5. Il résulte de l'instruction que le différend entre la commune d'Angoulême et la SARL Atelier Chaneac n'est pas né avec l'émission du titre exécutoire du 2 juillet 2021, mais avec la lettre du 26 mars 2021 par laquelle la commune d'Angoulême a informé la société qu'elle appliquerait des pénalités de retard prévues par l'article 7.7 du CCAP, ou au plus tard avec la lettre du 11 juin 2021 par laquelle la commune d'Angoulême a notifié à la requérante l'application d'une pénalité de retard de 18 874,40 euros. La société Atelier Chaneac devait donc, en application des stipulations de l'article 37 du CCAG PI, présenter un mémoire en réclamation dans le délai de deux mois suivant cette notification. Or, il ne résulte pas de l'instruction que la requérante aurait présenté un tel mémoire en réclamation. La circonstance que la société Atelier Chaneac n'ait pas respecté cette procédure de recours préalable obligatoire n'est pas de nature à rendre irrecevable son recours contre le titre exécutoire attaqué, mais seulement à établir le bien-fondé de la créance dont se prévaut la commune d'Angoulême, c'est-à-dire à établir son caractère certain, liquide et exigible, faute pour le titulaire du marché de l'avoir contestée en temps voulu et selon la procédure prévue.

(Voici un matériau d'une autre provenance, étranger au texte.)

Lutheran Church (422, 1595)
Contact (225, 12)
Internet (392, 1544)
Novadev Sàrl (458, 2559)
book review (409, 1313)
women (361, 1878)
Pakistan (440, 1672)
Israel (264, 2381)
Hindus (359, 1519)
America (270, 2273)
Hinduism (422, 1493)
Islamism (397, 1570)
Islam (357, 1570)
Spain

6. Il résulte de ce qui précède que la société Atelier Chaneac n'est pas fondée à demander l'annulation du titre exécutoire d'un montant de 18 874,40 euros émis à son encontre le 2 juillet 2021 par la commune d'Angoulême. Ses conclusions présentées à ce titre doivent par conséquent être rejetées, de même que celles présentées sur le fondement de l'article L. 761-1 du code de justice administrative.
7. Dans les circonstances de l'espèce, il y a lieu de mettre à la charge de la société Atelier Chaneac une somme de 1 300 euros à verser à la commune d'Angoulême, au titre de l'article L. 761-1 du code de justice administrative.
DECIDE :
Article 1er : La requête de la société Atelier Chaneac est rejetée.
Article 2 : La société Atelier Chaneac versera à la commune d'Angoulême une somme de 1 300 euros au titre de l'article L. 761-1 du code de justice administrative.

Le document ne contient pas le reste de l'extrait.